**** Data to process ****

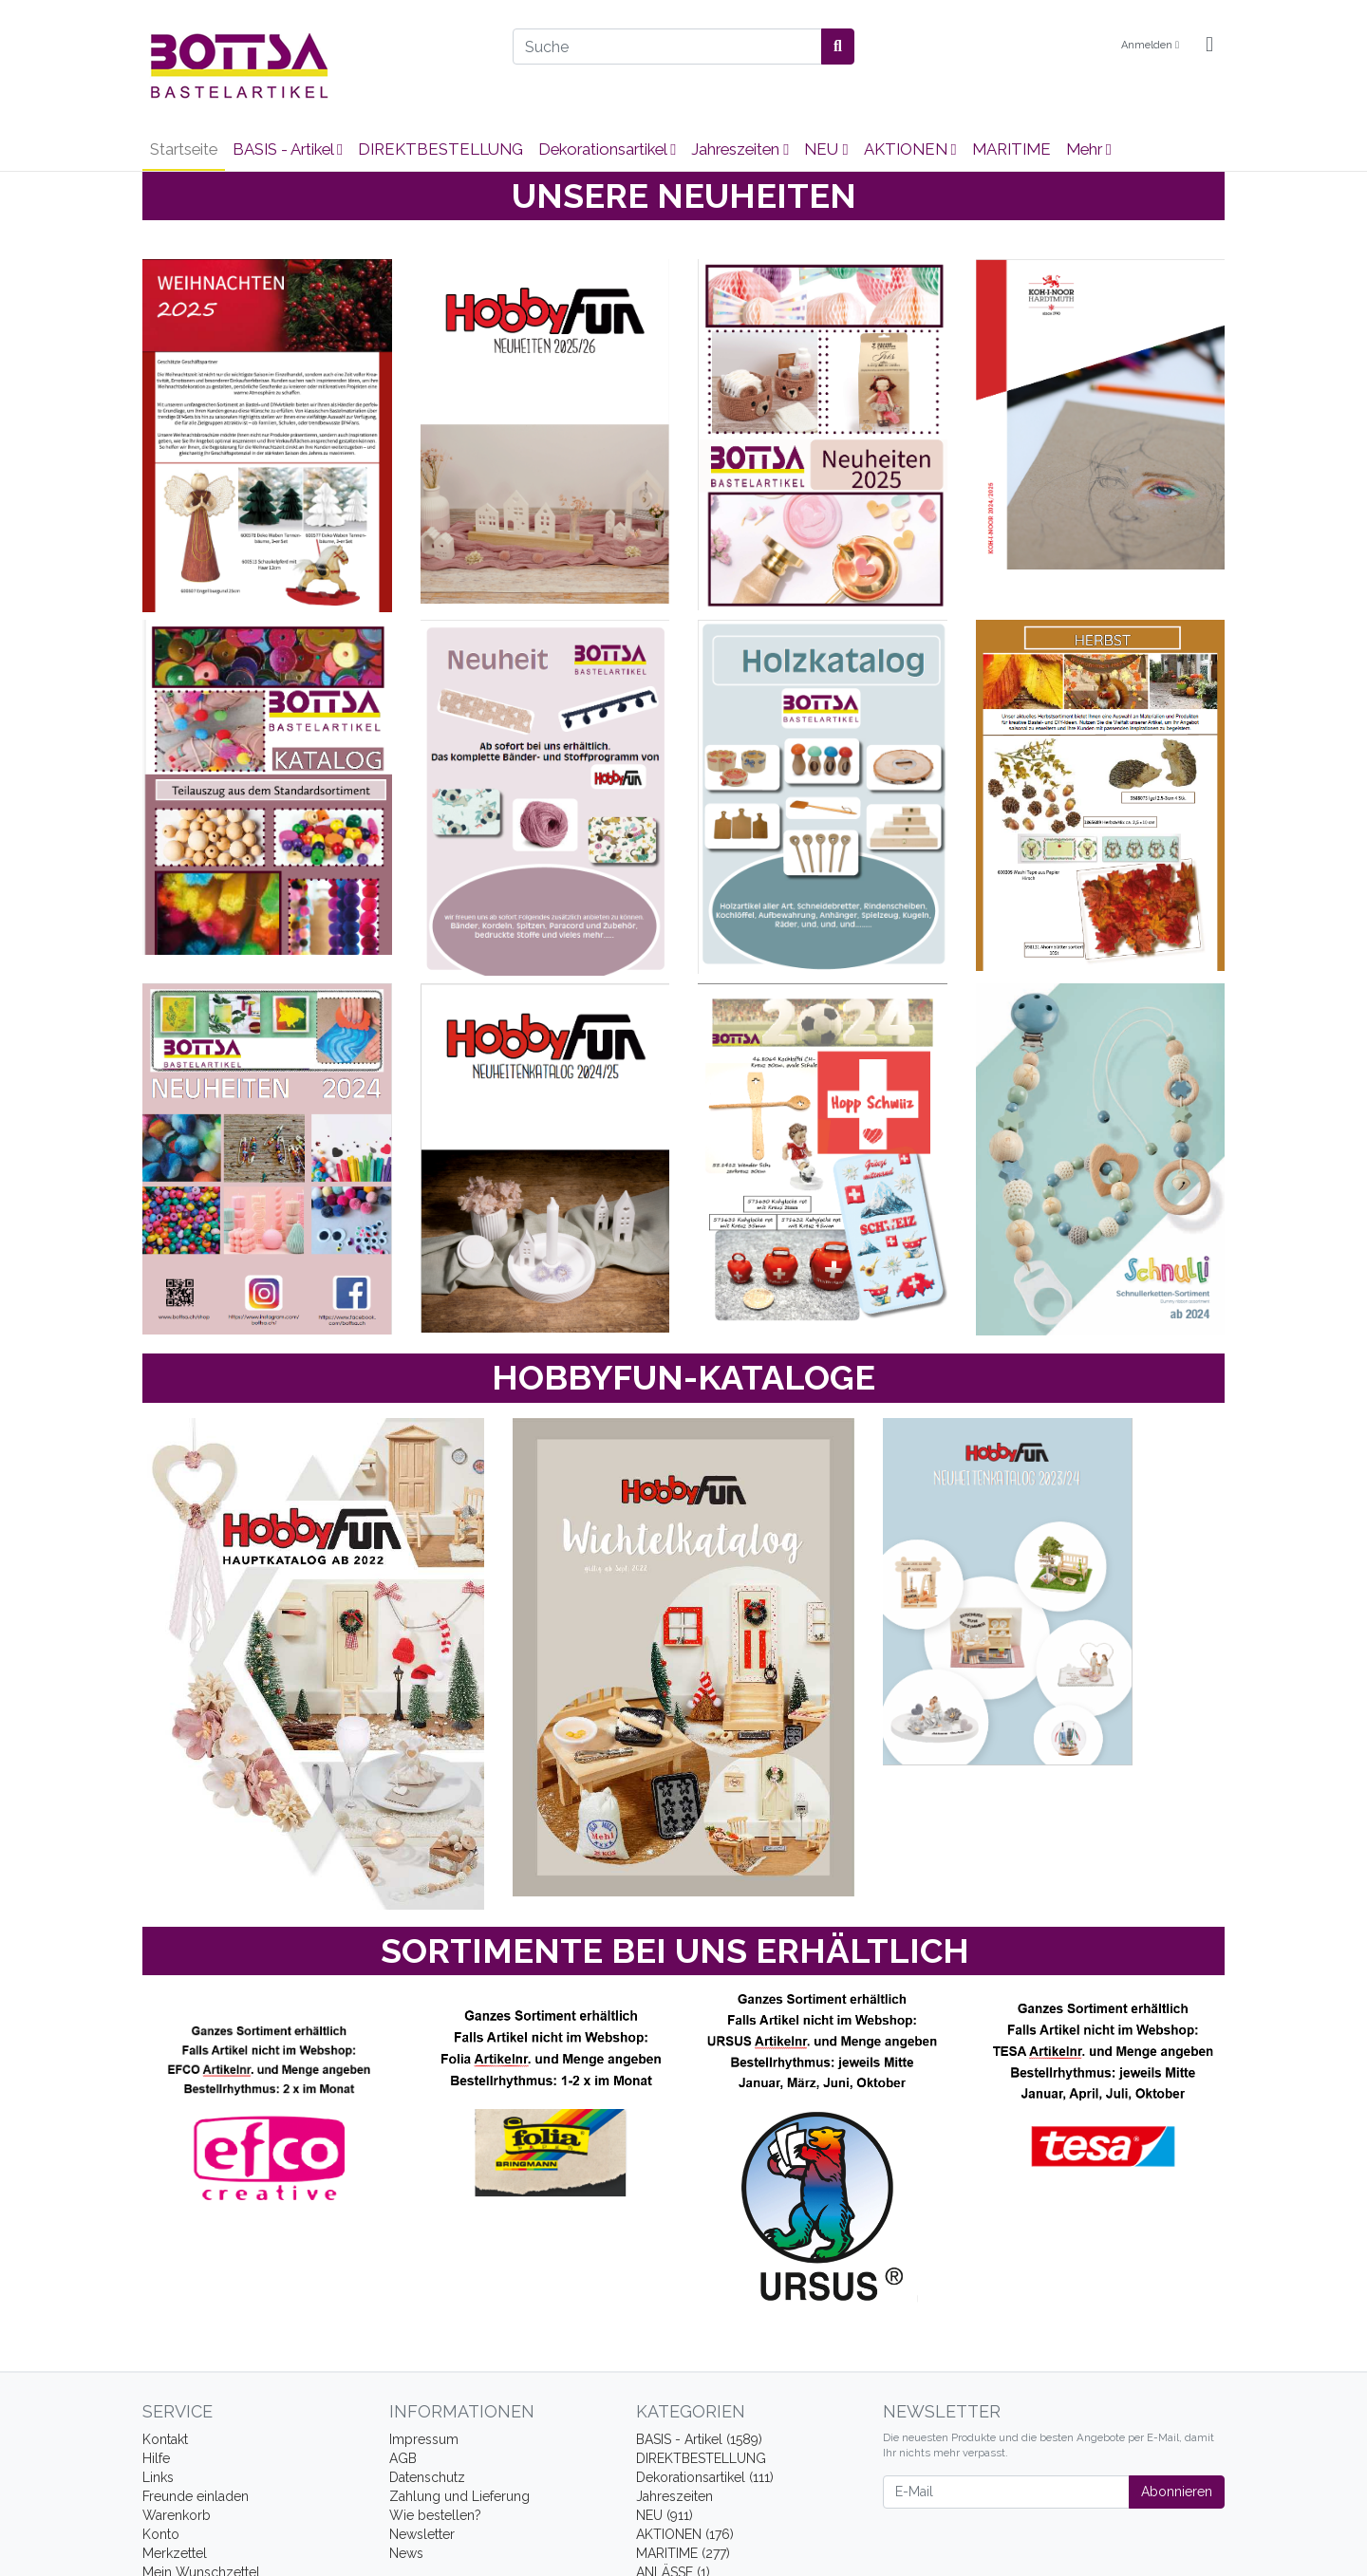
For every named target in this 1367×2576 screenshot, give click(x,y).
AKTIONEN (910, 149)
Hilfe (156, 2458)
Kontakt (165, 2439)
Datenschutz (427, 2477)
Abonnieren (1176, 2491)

****
**** Data to process ****

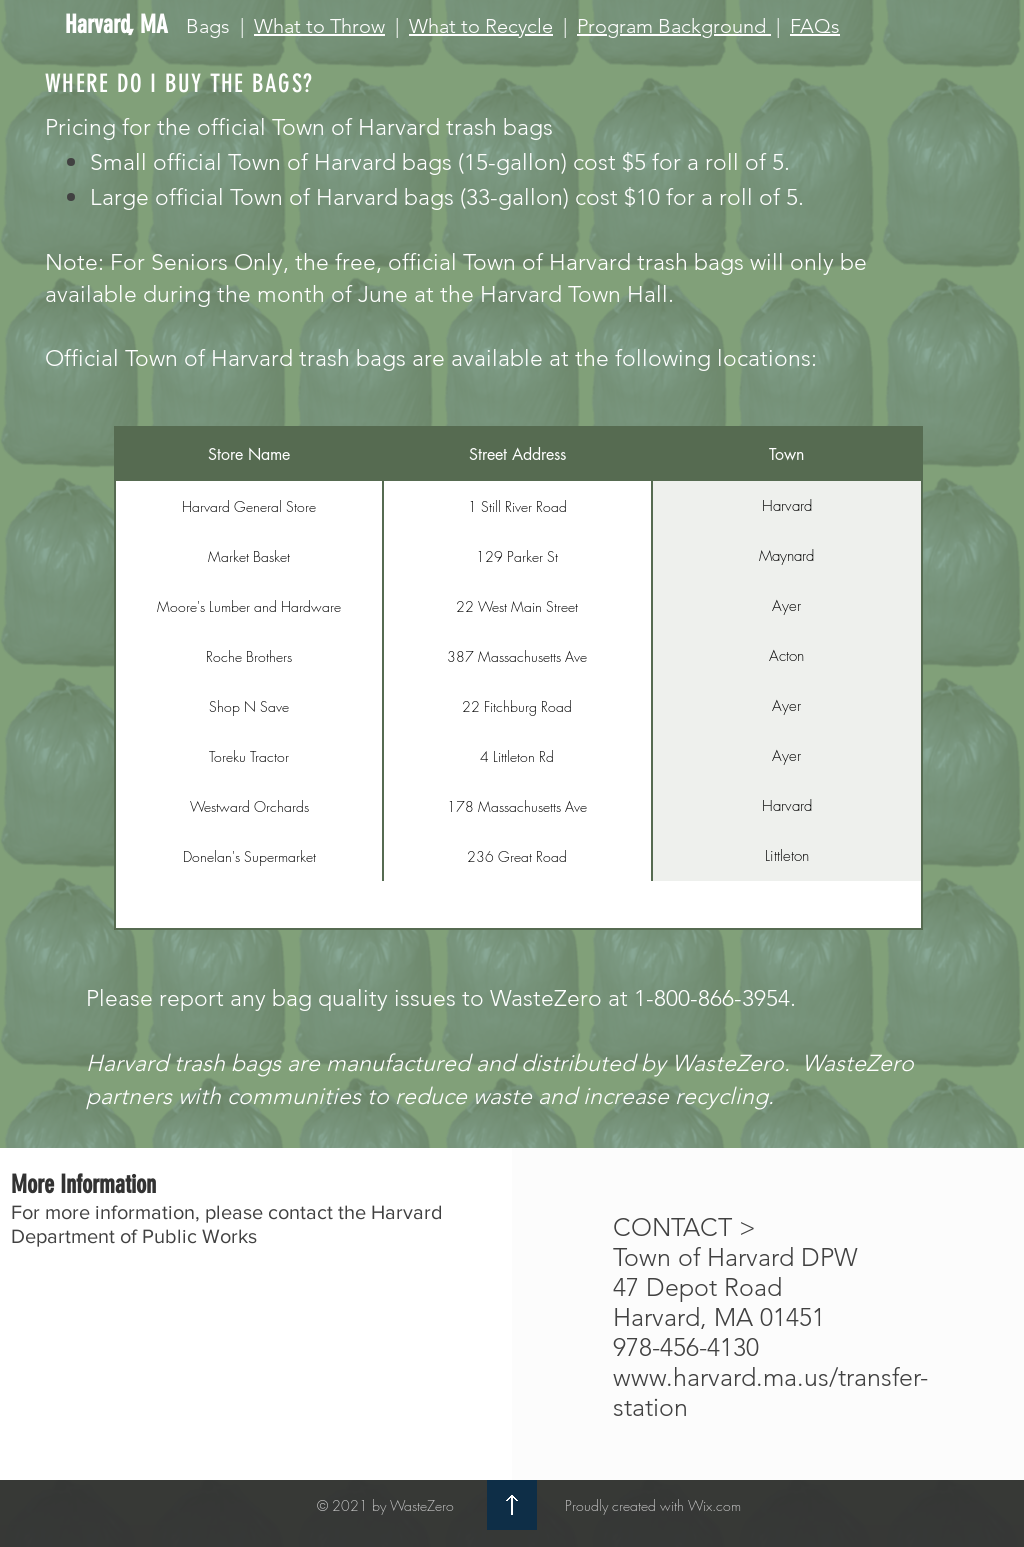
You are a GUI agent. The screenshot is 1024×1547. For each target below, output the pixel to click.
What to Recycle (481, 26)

****
**** Data to process ****

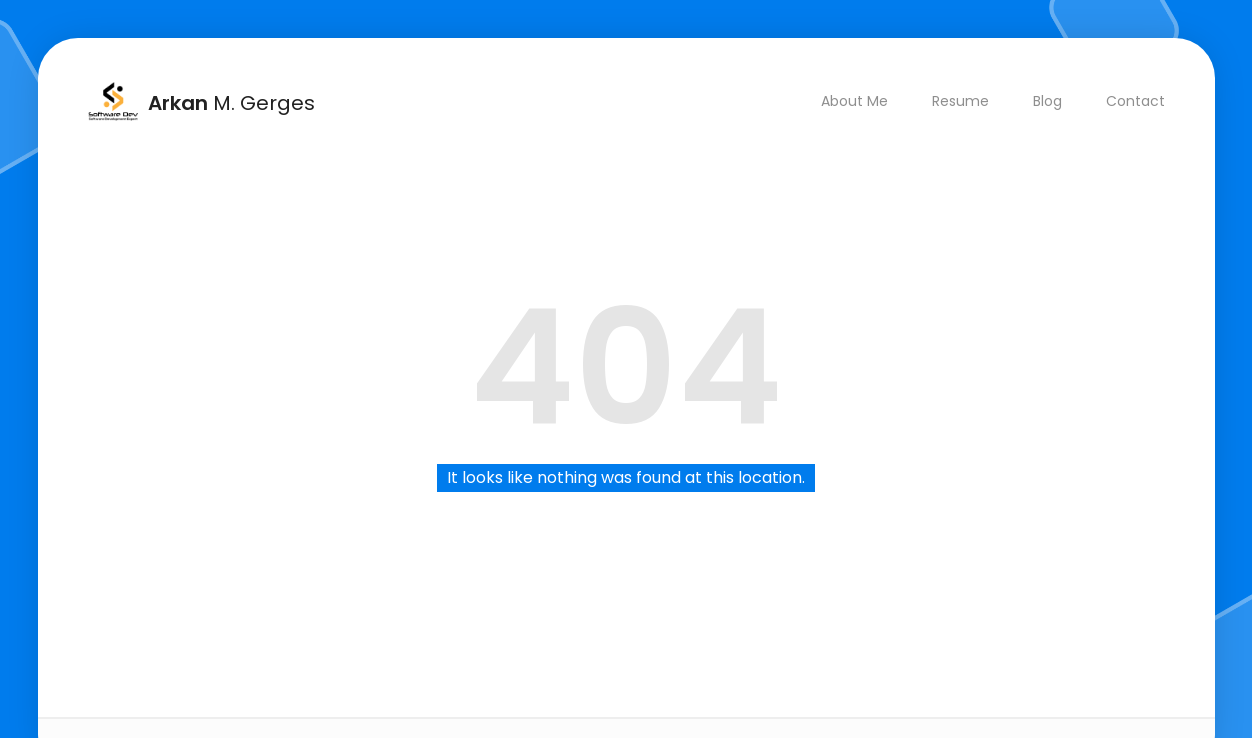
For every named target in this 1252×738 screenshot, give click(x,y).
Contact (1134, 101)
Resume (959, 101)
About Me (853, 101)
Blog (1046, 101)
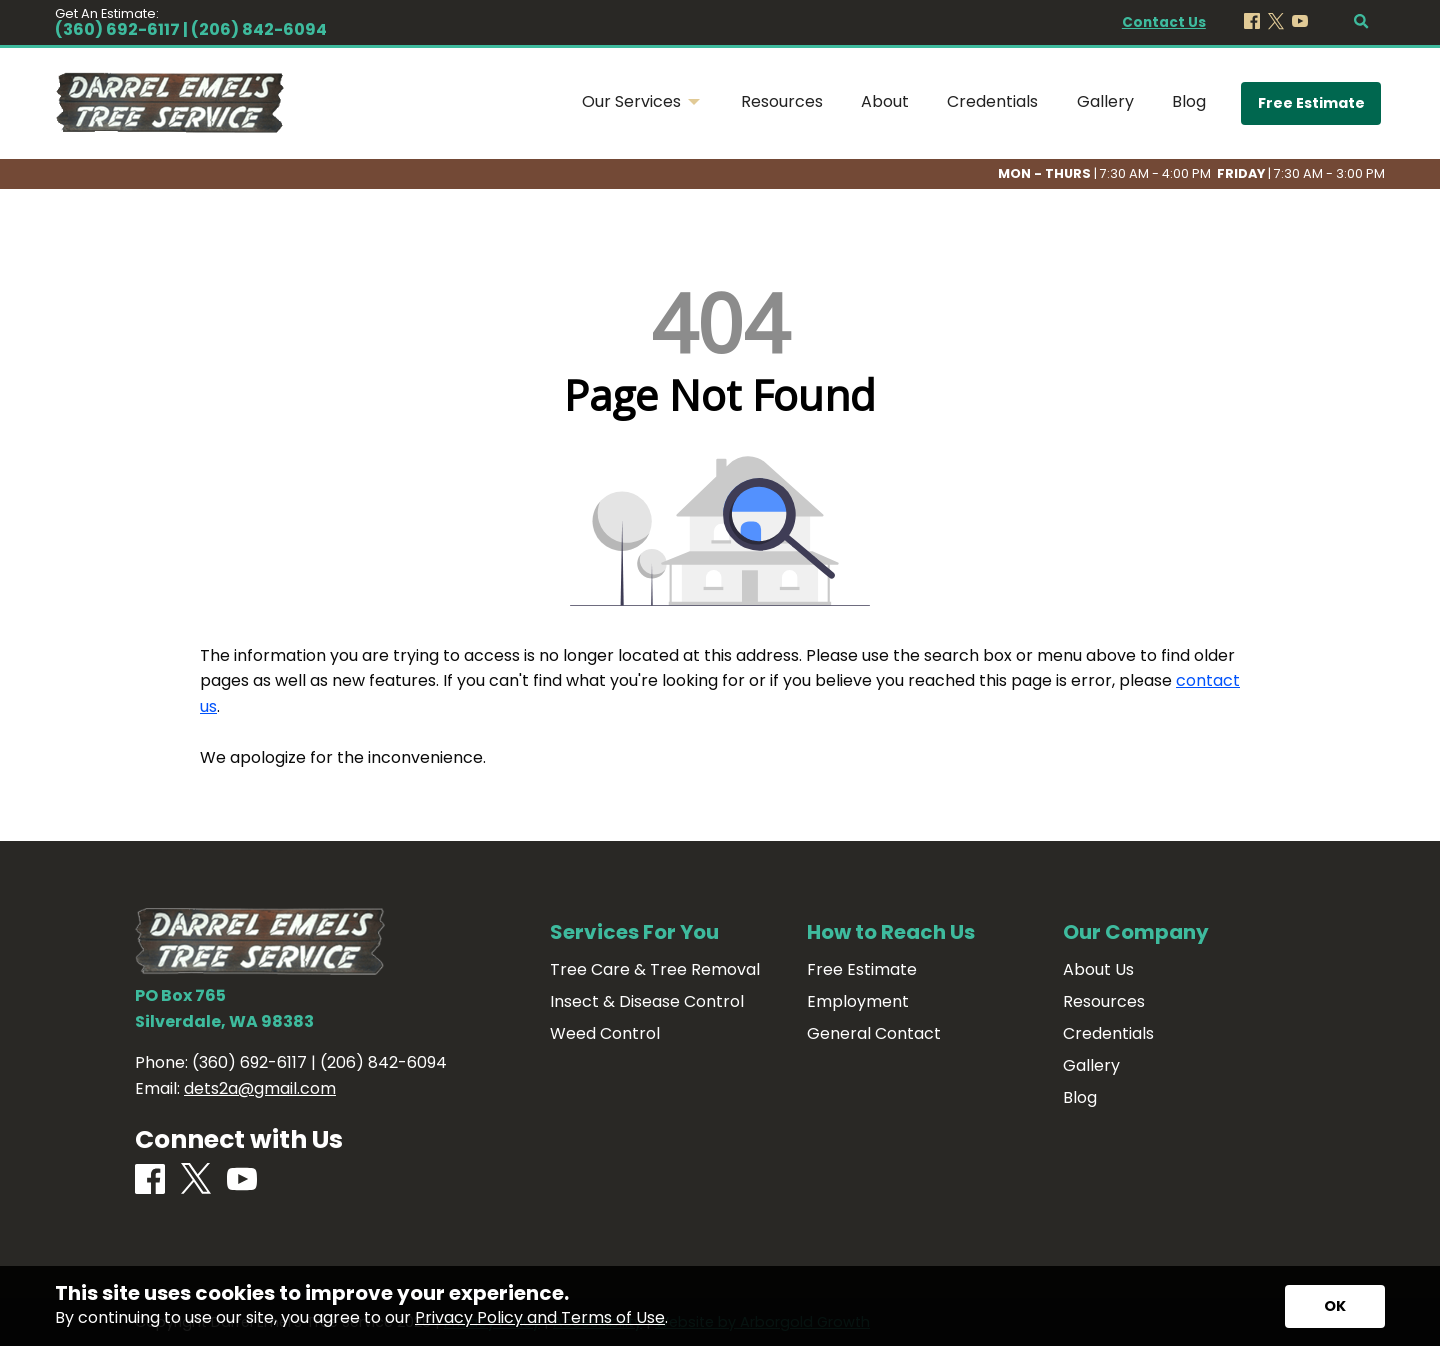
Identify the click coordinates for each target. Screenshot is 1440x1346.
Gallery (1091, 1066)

****

▶ **What is expected**: Copy the entries word for word, starting at the line with "For every named target in this 1367×2576" and ending at the line with "Datenschutz (427, 2477)", both included.

▶ **Result of the task**:
For every named target in this 1367×2576 screenshot, give click(x,y).
AKTIONEN (910, 149)
Hilfe (156, 2458)
Kontakt (165, 2439)
Datenschutz (427, 2477)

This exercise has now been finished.